それでもフォーク・ソングが大好きなぼくとしては、フォーク・ソングが思いきり馬鹿にされているというか、とことん軽蔑されているので、何ともいたたまれない気持ちになってしまった。大好きなウディ・ガスリーの「This Land Is Your Land」という歌が、東京の金持ちのお坊ちゃんお嬢ちゃんの大学生たちがわけも分からないまま楽しそうに歌っている馬鹿丸出しの歌、軽薄そのものの歌になってしまっているのだ。しかもそこでの大島渚監督の指摘というか、訴えようとしていることが当たっているだけに、ぼくはぐうの音も出なくなってしまうのだ〉
まったく五郎ちゃんに同感なのだが、もうひとつ別の感慨も持つのだった。というのも、馬鹿な学生たちのシーンの吹き替え演奏をやっていた一人は僕だからだ。大島映画の吹き替え演奏に抜擢されたとばかり、いそいそとスタジオに出向き、言われるままにピーター、ポール&マリーのコピー演奏をやって意気揚々と引き上げてきた。
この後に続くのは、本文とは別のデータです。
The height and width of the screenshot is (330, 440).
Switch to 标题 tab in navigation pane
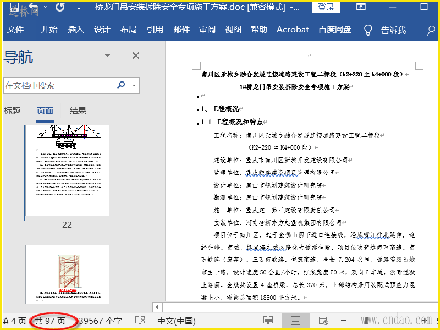12,111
ところができあがった映画を見に行ったら、五郎ちゃんの言うとおりの映画だった。裏切られた気持ち。大島監督は、礼儀正しいていねいなあいさつでスタジオに迎え入れてくれたのに。吹き替えシーンではスクリーンを直視できず、シートに顔を埋めていた。
でも、この映画のおかげで、たくましさを少しだけ手に入れたかもしれない。大島監督に感謝だ。
後日談。最近になってDVDで見直した。なんと、吹き替えシーンに僕たちの声がない。採用されてなかったのだ。暗闇でいたたまれずにいた僕は音なんか聞いてなかったんだね。ピーター、ポール&マリーのサウンドじゃ、お馬鹿な大学生には合わなかったのかも。